Although we on this side are very glad that the Minister of Lands is always present when land settlement questions are discussed, at the same time we want to express our disappointment that he does not always remain in the affable state of mind in which he was this morning, when we discuss his last regulation in terms of which notice has been given to tenant farmers to leave their farms. The day before yesterday the hon. member for Gordonia (Mr. J. H. Conradie) voiced constructive criticism in very clear terms, but then the Minister lost his temper; he was practically in a rage. But when the hon. member for Barberton (Mr. Raubenheimer) spoke, he returned to his former affable, sociable state of mind. I mention this merely to show that the Minister is not being very fair.

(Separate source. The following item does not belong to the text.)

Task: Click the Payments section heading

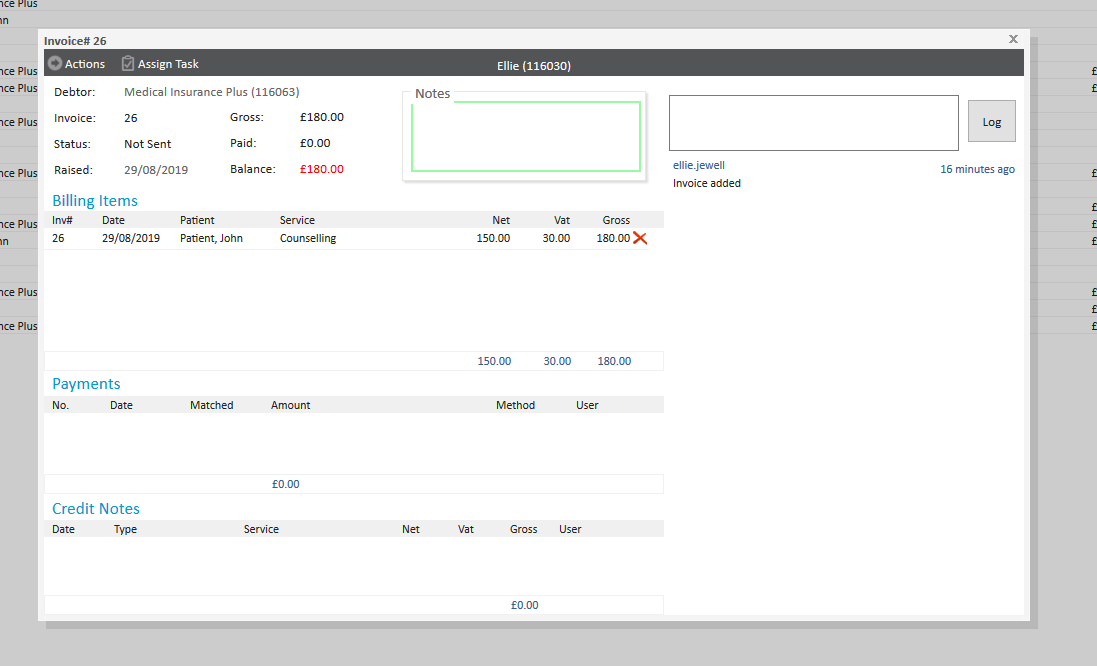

Unfortunately I was not here when the hon. member for Barberton spoke.
The hon. Minister was here, because immediately after the speech he went over to talk to the hon. member for Barberton in a friendly, brotherly way. I am courteous towards the Minister, and I just want to draw his attention to the fact that he acted somewhat unfairly towards the hon. member for Gordonia. The hon. member spoke of temporary lessees throughout his speech, and the Minister said that he had made himself guilty of misrepresentation.
Where does the uprooting come in then?
I am still coming to that. But the hon. member for Gordonia quoted these words of the Minister—
At this point the hon. member for Rustenburg (Mr. J. M. Conradie) exclaimed that that was not true. The hon. member for Gordonia then said that he could send for Hansard to quote the exact words, and thereupon the Minister of Lands reacted in these words: “That is what I said.” The hon. member for Gordonia did not therefore make himself guilty of misrepresentation.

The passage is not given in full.